**WORK TO BE COMPLETED**
Print the lines of every stored entry below without changing any character.

(Stored entries)

· · · ·

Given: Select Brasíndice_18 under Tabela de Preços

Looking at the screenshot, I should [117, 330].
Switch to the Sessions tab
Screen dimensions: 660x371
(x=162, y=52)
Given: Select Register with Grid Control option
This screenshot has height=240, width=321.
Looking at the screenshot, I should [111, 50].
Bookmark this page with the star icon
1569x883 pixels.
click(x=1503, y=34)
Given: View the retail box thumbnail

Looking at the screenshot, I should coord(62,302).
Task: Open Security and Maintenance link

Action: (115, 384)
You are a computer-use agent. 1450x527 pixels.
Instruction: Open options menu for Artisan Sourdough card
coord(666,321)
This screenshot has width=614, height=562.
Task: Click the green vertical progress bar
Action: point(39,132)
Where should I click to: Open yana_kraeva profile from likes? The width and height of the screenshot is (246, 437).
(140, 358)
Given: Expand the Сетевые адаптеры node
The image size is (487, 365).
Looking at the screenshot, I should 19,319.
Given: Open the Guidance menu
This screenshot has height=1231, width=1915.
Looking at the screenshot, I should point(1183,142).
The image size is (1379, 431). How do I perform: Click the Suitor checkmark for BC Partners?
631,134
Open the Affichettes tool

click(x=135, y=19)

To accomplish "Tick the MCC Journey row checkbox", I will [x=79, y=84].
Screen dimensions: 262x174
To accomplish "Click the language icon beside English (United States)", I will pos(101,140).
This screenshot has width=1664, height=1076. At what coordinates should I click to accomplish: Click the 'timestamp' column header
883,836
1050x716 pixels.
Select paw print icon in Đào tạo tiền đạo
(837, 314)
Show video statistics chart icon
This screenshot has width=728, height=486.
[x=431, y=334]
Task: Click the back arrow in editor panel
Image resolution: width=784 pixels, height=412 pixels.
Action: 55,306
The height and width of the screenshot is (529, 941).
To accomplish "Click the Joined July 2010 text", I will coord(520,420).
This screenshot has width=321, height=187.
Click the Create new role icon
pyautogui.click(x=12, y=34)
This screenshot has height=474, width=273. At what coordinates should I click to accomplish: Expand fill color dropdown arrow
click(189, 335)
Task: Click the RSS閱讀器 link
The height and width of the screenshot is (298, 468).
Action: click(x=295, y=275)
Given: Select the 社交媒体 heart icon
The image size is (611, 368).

· · · ·

**FULL ANSWER**
Given: Select Brasíndice_18 under Tabela de Preços

Looking at the screenshot, I should [117, 330].
Switch to the Sessions tab
Screen dimensions: 660x371
(x=162, y=52)
Given: Select Register with Grid Control option
This screenshot has height=240, width=321.
Looking at the screenshot, I should [111, 50].
Bookmark this page with the star icon
1569x883 pixels.
click(x=1503, y=34)
Given: View the retail box thumbnail

Looking at the screenshot, I should coord(62,302).
Task: Open Security and Maintenance link

Action: (115, 384)
You are a computer-use agent. 1450x527 pixels.
Instruction: Open options menu for Artisan Sourdough card
coord(666,321)
This screenshot has width=614, height=562.
Task: Click the green vertical progress bar
Action: point(39,132)
Where should I click to: Open yana_kraeva profile from likes? The width and height of the screenshot is (246, 437).
(140, 358)
Given: Expand the Сетевые адаптеры node
The image size is (487, 365).
Looking at the screenshot, I should 19,319.
Given: Open the Guidance menu
This screenshot has height=1231, width=1915.
Looking at the screenshot, I should point(1183,142).
The image size is (1379, 431). How do I perform: Click the Suitor checkmark for BC Partners?
631,134
Open the Affichettes tool

click(x=135, y=19)

To accomplish "Tick the MCC Journey row checkbox", I will [x=79, y=84].
Screen dimensions: 262x174
To accomplish "Click the language icon beside English (United States)", I will pos(101,140).
This screenshot has width=1664, height=1076. At what coordinates should I click to accomplish: Click the 'timestamp' column header
883,836
1050x716 pixels.
Select paw print icon in Đào tạo tiền đạo
(837, 314)
Show video statistics chart icon
This screenshot has width=728, height=486.
[x=431, y=334]
Task: Click the back arrow in editor panel
Image resolution: width=784 pixels, height=412 pixels.
Action: 55,306
The height and width of the screenshot is (529, 941).
To accomplish "Click the Joined July 2010 text", I will coord(520,420).
This screenshot has width=321, height=187.
Click the Create new role icon
pyautogui.click(x=12, y=34)
This screenshot has height=474, width=273. At what coordinates should I click to accomplish: Expand fill color dropdown arrow
click(189, 335)
Task: Click the RSS閱讀器 link
The height and width of the screenshot is (298, 468).
Action: click(x=295, y=275)
Given: Select the 社交媒体 heart icon
The image size is (611, 368).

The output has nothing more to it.